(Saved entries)
▽

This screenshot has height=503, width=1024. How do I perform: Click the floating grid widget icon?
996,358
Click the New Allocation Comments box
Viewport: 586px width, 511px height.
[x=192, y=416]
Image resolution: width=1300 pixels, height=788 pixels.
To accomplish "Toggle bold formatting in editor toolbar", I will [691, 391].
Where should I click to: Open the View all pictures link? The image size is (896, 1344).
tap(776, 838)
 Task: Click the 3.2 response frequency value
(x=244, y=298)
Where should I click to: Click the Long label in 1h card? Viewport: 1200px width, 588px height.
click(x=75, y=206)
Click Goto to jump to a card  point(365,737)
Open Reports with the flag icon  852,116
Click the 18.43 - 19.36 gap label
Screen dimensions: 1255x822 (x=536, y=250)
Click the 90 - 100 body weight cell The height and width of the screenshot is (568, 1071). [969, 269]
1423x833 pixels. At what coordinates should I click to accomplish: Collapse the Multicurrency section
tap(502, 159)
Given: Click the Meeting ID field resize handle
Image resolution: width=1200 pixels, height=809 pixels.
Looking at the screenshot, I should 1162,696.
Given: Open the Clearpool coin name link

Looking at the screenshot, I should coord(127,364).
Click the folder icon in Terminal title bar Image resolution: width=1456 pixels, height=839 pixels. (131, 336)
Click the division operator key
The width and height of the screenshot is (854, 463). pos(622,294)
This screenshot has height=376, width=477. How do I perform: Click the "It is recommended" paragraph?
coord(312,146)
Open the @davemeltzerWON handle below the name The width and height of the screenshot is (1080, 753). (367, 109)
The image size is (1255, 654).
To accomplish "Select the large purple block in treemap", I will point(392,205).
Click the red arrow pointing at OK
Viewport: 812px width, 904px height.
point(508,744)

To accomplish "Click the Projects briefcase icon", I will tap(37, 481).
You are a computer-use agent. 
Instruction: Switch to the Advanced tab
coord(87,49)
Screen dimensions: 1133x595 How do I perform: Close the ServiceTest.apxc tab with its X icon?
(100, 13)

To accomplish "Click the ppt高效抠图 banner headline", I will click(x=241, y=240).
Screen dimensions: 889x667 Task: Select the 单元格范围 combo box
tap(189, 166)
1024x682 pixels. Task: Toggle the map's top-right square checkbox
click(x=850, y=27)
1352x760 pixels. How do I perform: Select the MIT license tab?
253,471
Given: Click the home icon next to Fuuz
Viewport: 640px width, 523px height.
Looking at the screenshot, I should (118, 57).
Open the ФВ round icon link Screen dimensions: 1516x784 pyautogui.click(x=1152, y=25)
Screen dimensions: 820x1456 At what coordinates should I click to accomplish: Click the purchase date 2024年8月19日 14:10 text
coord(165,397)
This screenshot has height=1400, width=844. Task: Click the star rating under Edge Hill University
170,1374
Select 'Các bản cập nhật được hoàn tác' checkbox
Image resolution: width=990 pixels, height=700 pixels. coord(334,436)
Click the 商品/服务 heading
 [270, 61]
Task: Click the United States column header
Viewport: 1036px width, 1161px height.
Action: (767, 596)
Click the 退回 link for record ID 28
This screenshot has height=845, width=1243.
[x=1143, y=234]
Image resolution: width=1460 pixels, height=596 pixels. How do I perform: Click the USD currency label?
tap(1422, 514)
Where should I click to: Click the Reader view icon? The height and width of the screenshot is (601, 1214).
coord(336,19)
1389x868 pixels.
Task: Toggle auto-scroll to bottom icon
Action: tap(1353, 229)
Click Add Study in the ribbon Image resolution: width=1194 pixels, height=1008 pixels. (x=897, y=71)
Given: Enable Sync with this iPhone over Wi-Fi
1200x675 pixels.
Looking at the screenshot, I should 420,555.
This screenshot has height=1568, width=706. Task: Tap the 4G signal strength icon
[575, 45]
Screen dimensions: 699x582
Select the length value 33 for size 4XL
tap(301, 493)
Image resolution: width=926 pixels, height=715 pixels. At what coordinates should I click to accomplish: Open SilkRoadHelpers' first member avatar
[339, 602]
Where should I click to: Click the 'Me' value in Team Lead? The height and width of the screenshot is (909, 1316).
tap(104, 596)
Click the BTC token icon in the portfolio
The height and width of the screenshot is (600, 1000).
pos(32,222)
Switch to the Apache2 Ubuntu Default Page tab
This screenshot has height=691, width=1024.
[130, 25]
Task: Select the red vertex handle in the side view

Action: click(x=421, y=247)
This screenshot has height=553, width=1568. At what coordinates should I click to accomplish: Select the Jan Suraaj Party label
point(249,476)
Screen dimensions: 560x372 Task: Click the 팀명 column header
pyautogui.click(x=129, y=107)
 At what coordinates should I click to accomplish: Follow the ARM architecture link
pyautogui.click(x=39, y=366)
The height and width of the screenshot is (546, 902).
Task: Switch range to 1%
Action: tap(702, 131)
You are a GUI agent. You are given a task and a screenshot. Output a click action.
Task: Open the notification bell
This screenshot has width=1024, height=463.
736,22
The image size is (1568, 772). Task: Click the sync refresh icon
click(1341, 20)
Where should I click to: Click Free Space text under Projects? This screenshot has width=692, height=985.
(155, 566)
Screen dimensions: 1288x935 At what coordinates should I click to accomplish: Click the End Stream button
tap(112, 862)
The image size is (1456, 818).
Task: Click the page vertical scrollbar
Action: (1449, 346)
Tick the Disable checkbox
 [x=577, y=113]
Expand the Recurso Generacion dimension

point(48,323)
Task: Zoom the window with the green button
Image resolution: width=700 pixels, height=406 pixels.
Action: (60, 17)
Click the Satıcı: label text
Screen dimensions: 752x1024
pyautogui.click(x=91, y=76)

△

WHAT YOU ARE ASKED TO DO - Would you return each entry exactly as it reads?

SOLUTION TO THIS EXERCISE -
This screenshot has height=503, width=1024. How do I perform: Click the floating grid widget icon?
996,358
Click the New Allocation Comments box
Viewport: 586px width, 511px height.
[x=192, y=416]
Image resolution: width=1300 pixels, height=788 pixels.
To accomplish "Toggle bold formatting in editor toolbar", I will [691, 391].
Where should I click to: Open the View all pictures link? The image size is (896, 1344).
tap(776, 838)
 Task: Click the 3.2 response frequency value
(x=244, y=298)
Where should I click to: Click the Long label in 1h card? Viewport: 1200px width, 588px height.
click(x=75, y=206)
Click Goto to jump to a card  point(365,737)
Open Reports with the flag icon  852,116
Click the 18.43 - 19.36 gap label
Screen dimensions: 1255x822 (x=536, y=250)
Click the 90 - 100 body weight cell The height and width of the screenshot is (568, 1071). [969, 269]
1423x833 pixels. At what coordinates should I click to accomplish: Collapse the Multicurrency section
tap(502, 159)
Given: Click the Meeting ID field resize handle
Image resolution: width=1200 pixels, height=809 pixels.
Looking at the screenshot, I should 1162,696.
Given: Open the Clearpool coin name link

Looking at the screenshot, I should coord(127,364).
Click the folder icon in Terminal title bar Image resolution: width=1456 pixels, height=839 pixels. (131, 336)
Click the division operator key
The width and height of the screenshot is (854, 463). pos(622,294)
This screenshot has height=376, width=477. How do I perform: Click the "It is recommended" paragraph?
coord(312,146)
Open the @davemeltzerWON handle below the name The width and height of the screenshot is (1080, 753). (367, 109)
The image size is (1255, 654).
To accomplish "Select the large purple block in treemap", I will point(392,205).
Click the red arrow pointing at OK
Viewport: 812px width, 904px height.
point(508,744)

To accomplish "Click the Projects briefcase icon", I will tap(37, 481).
You are a computer-use agent. 
Instruction: Switch to the Advanced tab
coord(87,49)
Screen dimensions: 1133x595 How do I perform: Close the ServiceTest.apxc tab with its X icon?
(100, 13)

To accomplish "Click the ppt高效抠图 banner headline", I will click(x=241, y=240).
Screen dimensions: 889x667 Task: Select the 单元格范围 combo box
tap(189, 166)
1024x682 pixels. Task: Toggle the map's top-right square checkbox
click(x=850, y=27)
1352x760 pixels. How do I perform: Select the MIT license tab?
253,471
Given: Click the home icon next to Fuuz
Viewport: 640px width, 523px height.
Looking at the screenshot, I should (118, 57).
Open the ФВ round icon link Screen dimensions: 1516x784 pyautogui.click(x=1152, y=25)
Screen dimensions: 820x1456 At what coordinates should I click to accomplish: Click the purchase date 2024年8月19日 14:10 text
coord(165,397)
This screenshot has height=1400, width=844. Task: Click the star rating under Edge Hill University
170,1374
Select 'Các bản cập nhật được hoàn tác' checkbox
Image resolution: width=990 pixels, height=700 pixels. coord(334,436)
Click the 商品/服务 heading
 [270, 61]
Task: Click the United States column header
Viewport: 1036px width, 1161px height.
Action: (767, 596)
Click the 退回 link for record ID 28
This screenshot has height=845, width=1243.
[x=1143, y=234]
Image resolution: width=1460 pixels, height=596 pixels. How do I perform: Click the USD currency label?
tap(1422, 514)
Where should I click to: Click the Reader view icon? The height and width of the screenshot is (601, 1214).
coord(336,19)
1389x868 pixels.
Task: Toggle auto-scroll to bottom icon
Action: tap(1353, 229)
Click Add Study in the ribbon Image resolution: width=1194 pixels, height=1008 pixels. (x=897, y=71)
Given: Enable Sync with this iPhone over Wi-Fi
1200x675 pixels.
Looking at the screenshot, I should 420,555.
This screenshot has height=1568, width=706. Task: Tap the 4G signal strength icon
[575, 45]
Screen dimensions: 699x582
Select the length value 33 for size 4XL
tap(301, 493)
Image resolution: width=926 pixels, height=715 pixels. At what coordinates should I click to accomplish: Open SilkRoadHelpers' first member avatar
[339, 602]
Where should I click to: Click the 'Me' value in Team Lead? The height and width of the screenshot is (909, 1316).
tap(104, 596)
Click the BTC token icon in the portfolio
The height and width of the screenshot is (600, 1000).
pos(32,222)
Switch to the Apache2 Ubuntu Default Page tab
This screenshot has height=691, width=1024.
[130, 25]
Task: Select the red vertex handle in the side view

Action: click(x=421, y=247)
This screenshot has height=553, width=1568. At what coordinates should I click to accomplish: Select the Jan Suraaj Party label
point(249,476)
Screen dimensions: 560x372 Task: Click the 팀명 column header
pyautogui.click(x=129, y=107)
 At what coordinates should I click to accomplish: Follow the ARM architecture link
pyautogui.click(x=39, y=366)
The height and width of the screenshot is (546, 902).
Task: Switch range to 1%
Action: tap(702, 131)
You are a GUI agent. You are given a task and a screenshot. Output a click action.
Task: Open the notification bell
This screenshot has width=1024, height=463.
736,22
The image size is (1568, 772). Task: Click the sync refresh icon
click(1341, 20)
Where should I click to: Click Free Space text under Projects? This screenshot has width=692, height=985.
(155, 566)
Screen dimensions: 1288x935 At what coordinates should I click to accomplish: Click the End Stream button
tap(112, 862)
The image size is (1456, 818).
Task: Click the page vertical scrollbar
Action: (1449, 346)
Tick the Disable checkbox
 [x=577, y=113]
Expand the Recurso Generacion dimension

point(48,323)
Task: Zoom the window with the green button
Image resolution: width=700 pixels, height=406 pixels.
Action: (60, 17)
Click the Satıcı: label text
Screen dimensions: 752x1024
pyautogui.click(x=91, y=76)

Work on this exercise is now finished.